Once again, software provider Gator Corporation has irritated a big brand website whose pages, thanks to Gator, suddenly started featuring pop-up ads for UPS competitors.
Topic: E-advertising
Who: Gator Corporation and United Parcel Service of America Inc
When: September 2002
Where: US District Court of the Northern District of Georgia,
From a report by Ed Kabak, Director of Legal Affairs, the Promotion Marketing Association, New York
What happened:
United Parcel Service of America, Inc (“UPS”) filed a law suit in the US District Court for the Northern District of Georgia in respect of an internet advertiser’s distribution of a software program that causes web users’ computer screens to display “pop-up” advertisements for third parties while they are browsing the UPS website.
The defendant, California based Gator Corp., operates a program called “OfferCompanion”. Individual users download this software and install it on their computers. It monitors the user’s web activity, collecting information about the websites visited and attempting to create a profile of the user’s preferences. Then, when the user visits certain websites, OfferCompanion automatically transmits one or more pop-up advertisements. These are displayed over the contents of the website being visited. Sometimes, as happened in this case, OfferCompanion will display an advertisement for a competitor of the website that the user is visiting. According to the complaint, many users are not aware of the fact that OfferCompanion is present on their computers.
In another case involving Gator Corp., on July 16 2002, a Federal District Court in Virginia held that similar conduct likely violated Federal trademark laws. A similar claim has been made by UPS in this new action, as well as claims that the Gator-initiated advertisements harm UPS’s business relations with its customers and potential customers and seek to profit by unfairly “free-riding on the goodwill of UPS’s famous trademarks and popular website”.
Why this matters:
Apart from the data protection implications of the operation of software of this kind the UK, in the absence of any apparent final concluded judgment on these issues in the US anti Gator litigation, it is interesting to speculate as to whether the operation of similar software in the UK would give UK-based website owners a good cause of action under current UK law.

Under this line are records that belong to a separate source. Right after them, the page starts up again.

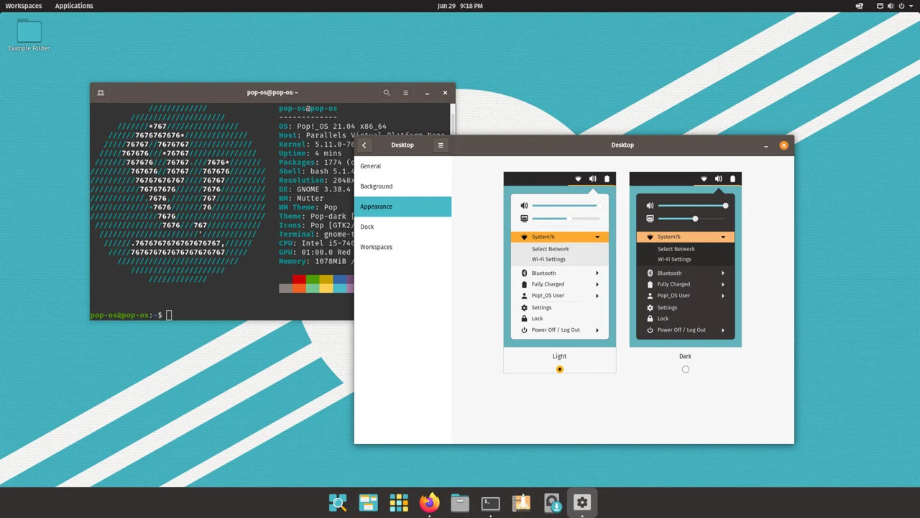The height and width of the screenshot is (518, 920).
Task: Select the Light appearance option
Action: point(559,369)
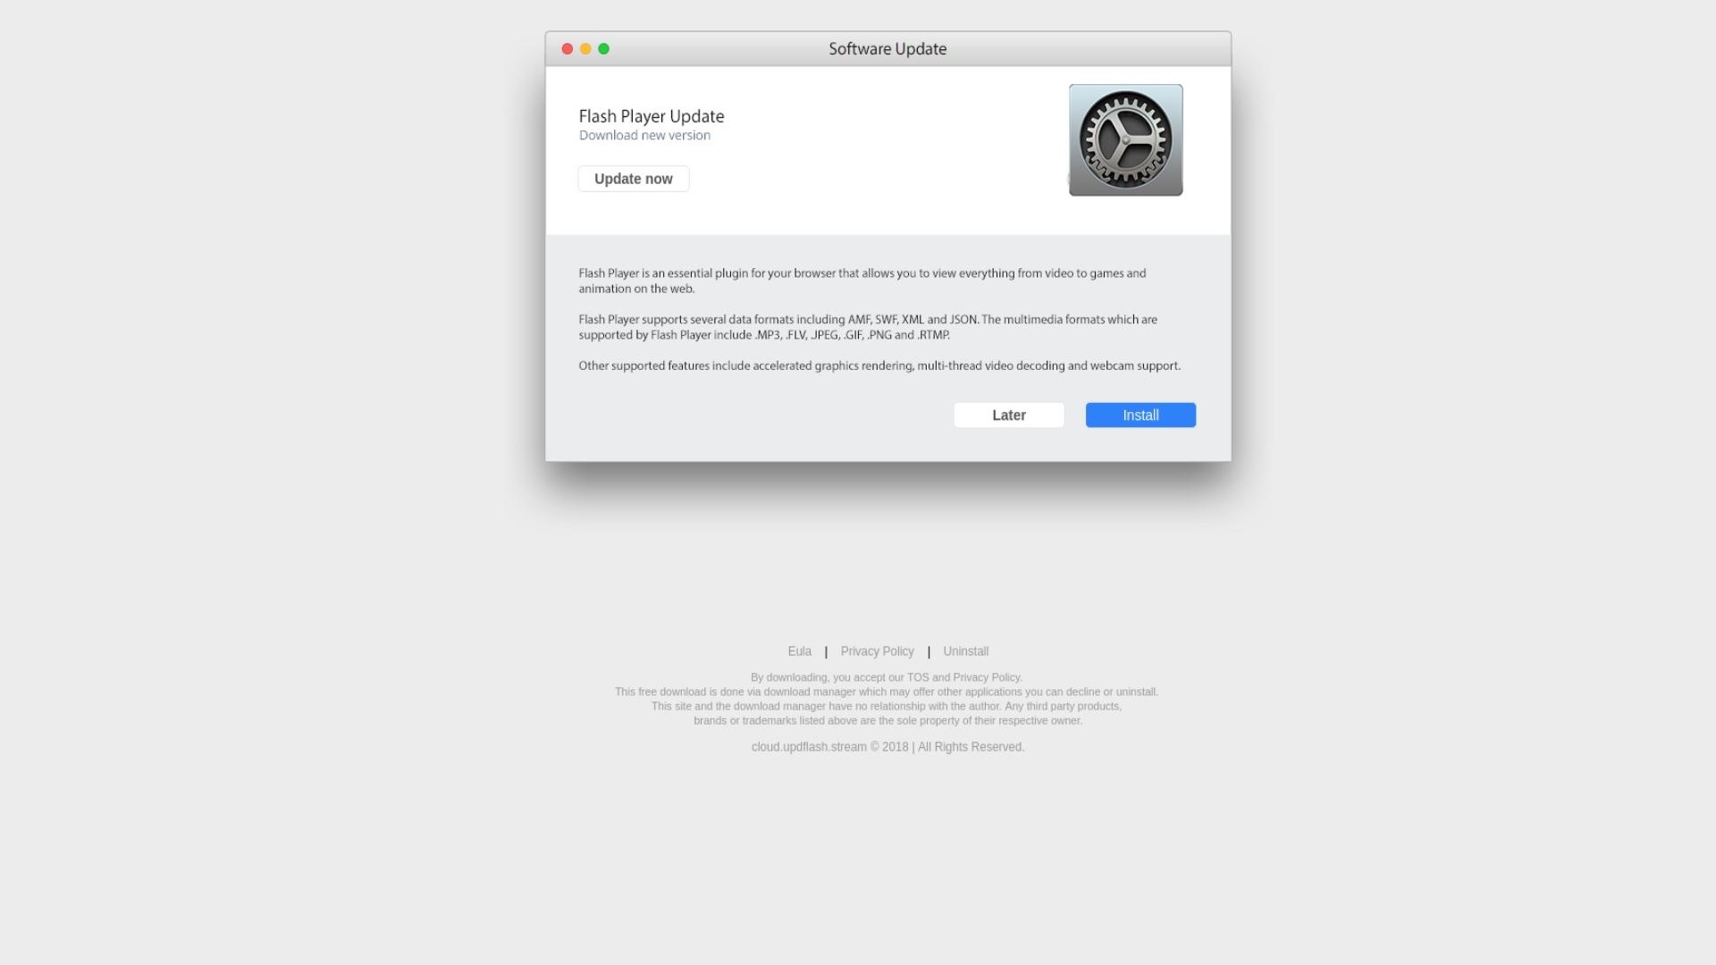Click the TOS and Privacy Policy disclaimer line
Image resolution: width=1716 pixels, height=965 pixels.
(x=887, y=677)
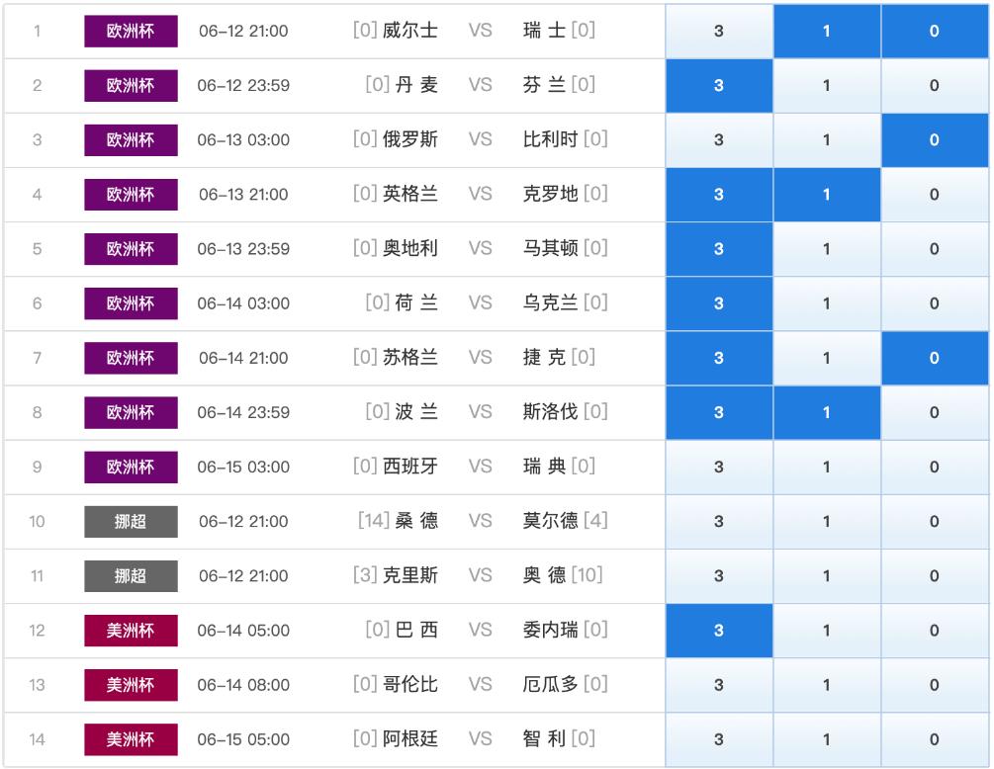Screen dimensions: 994x769
Task: Pick option 0 for 克里斯 vs 奥德
Action: coord(934,575)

One’s first impressions as regards any trademark infringement claim are that this would be difficult to run successfully under the Trade Marks Act 1994. Purely to obscure a trademark owner’s own brand with an advertisement for a competitor on a screen is behaviour that is difficult to shoehorn into any of the statutory UK definitions of trademark infringement.
Separately, the unauthorised linking of one website to another has in some instances on continental Europe been held to be a breach of database rights, but again there is no apparent “extraction” or “utilisation” of the UPS site in the context of the Georgia proceedings, only the superimposition of third party advertising.
As regards our old friend “passing off”, one can easily see a robust Chancery Judge being difficult to persuade that streetwise UK consumers would regard advertising for UPS competitors as in some way authorised by UPS and therefore giving rise to the misrepresentation that is essential to establish this tort.
On a related tack it might be possible to work facts of this kind into more rarefied torts such as interference with contractual relations, in this case between UPS and its authorised banner advertisers, but such legal wrongs are notoriously difficult to establish.
In terms of existing case law, perhaps one of the closest, albeit in an analogue environment, that English case law comes is a case involving the unauthorised insertion of “inserts” into newspapers before they were delivered. This precipitated an action by Associated Newspapers for passing off against those responsible (“Insert Media”) and ended in a judgment in the newspaper’s favour. There, however, there was no obvious competition between the newspaper and the products and brands being advertised in the inserts and hence arguably a much higher chance that consumers would be misled. A final thought is whether the operation of the Gator software might constitute interference which could fall foul of the Computer Misuse Act, but the ultimate answer to this and the other questions raised here will have to wait a UK website owner being sufficiently exercised by the operation of software of this kind to take further steps.